Lactucin alleviates lipid accumulation via AMPK-mediated autophagy and fatty acid β-oxidation in FFA-induced HepG2 cells

Lactucin is a natural sesquiterpene lactone isolated from Cichorium glandulosum Boiss. et Huet (CG) has unique biological and pharmaceutical properties. This study was designed to investigate the mechanisms by which Lactucin inhibits lipid accumulation in free fatty acid (FFA)-treated HepG2 cells. We demonstrated that Lactucin exerts a protective effect against hepatic steatosis in vitro. In FFA-induced HepG2 cells, Lactucin effectively ameliorated lipid accumulation, oxidative stress, and mitochondrial dysfunction. Mechanistically, we showed that activation of AMP-activated protein kinase (AMPK) and hormone-sensitive lipase (HSL) by Lactucin promoted lipolysis and further enhanced fatty acid β-oxidation (FAβO) by increasing the activity of FAβO-related enzymes, thereby contributing to the reduction of lipid accumulation.
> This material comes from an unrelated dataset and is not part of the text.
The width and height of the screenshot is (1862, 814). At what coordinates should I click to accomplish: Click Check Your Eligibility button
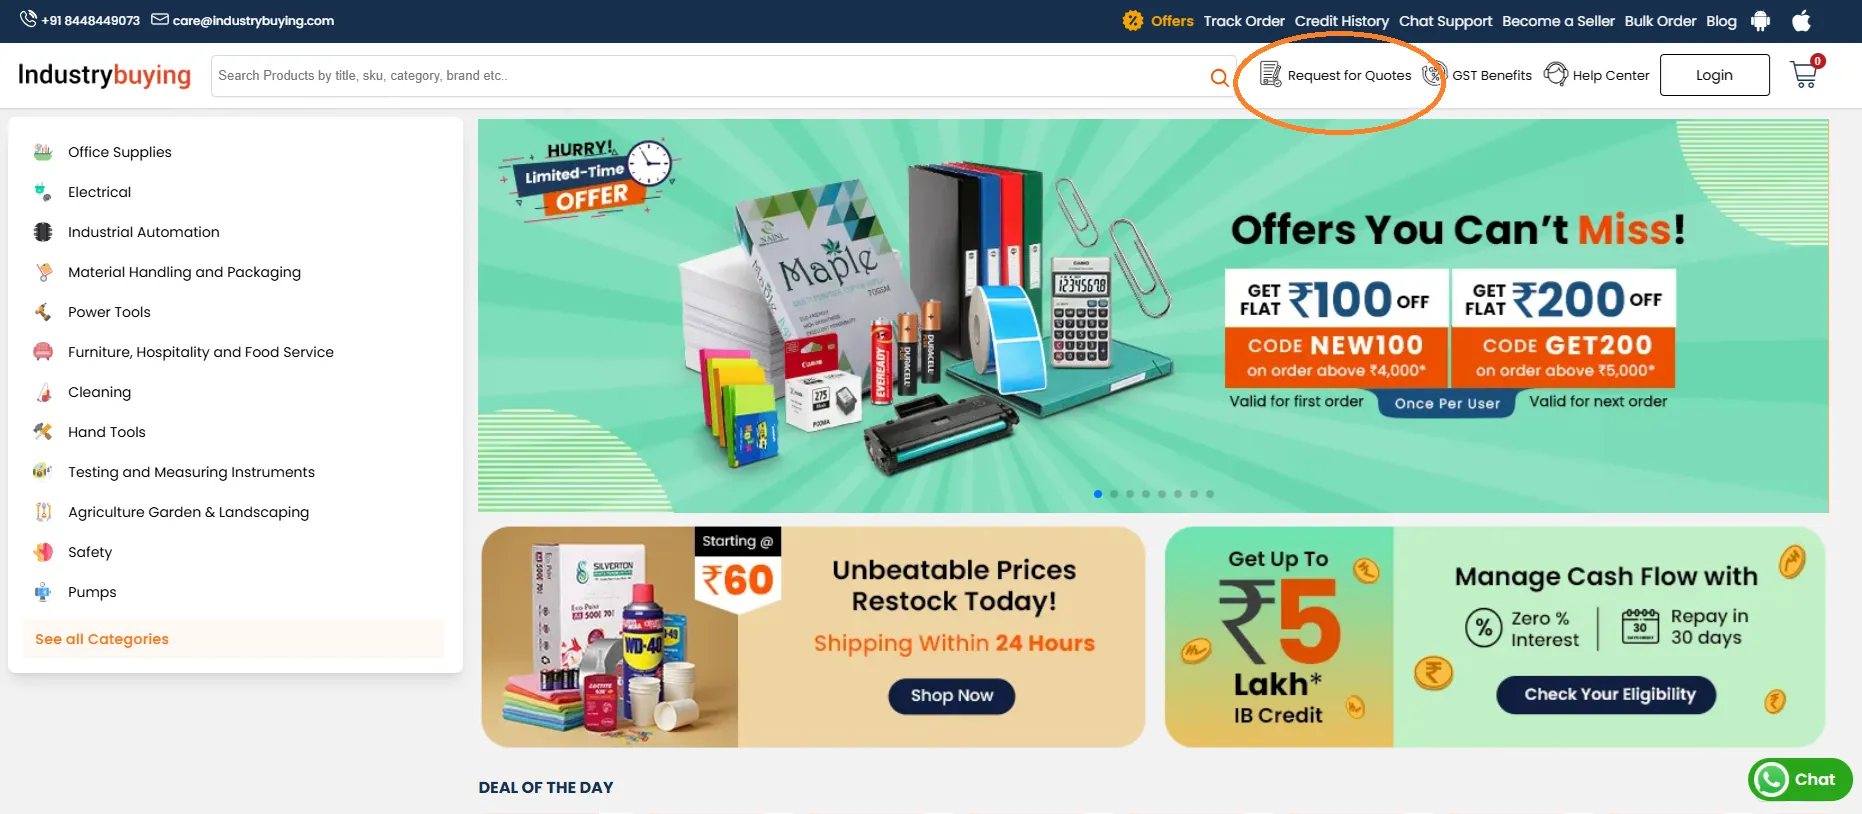1606,695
Moreover, Lactucin activated autophagy and modulated the AMPK/mammalian target of rapamycin (mTOR) signaling pathway. Notably, we found that Lactucin-induced autophagy played a significant role in decreasing lipid droplet accumulation, suggesting it may be a key underlying mechanism. These findings, for the first time, provide new insights into the pharmaceutical mechanism of Lactucin in protecting against nonalcoholic fatty liver disease (NAFLD).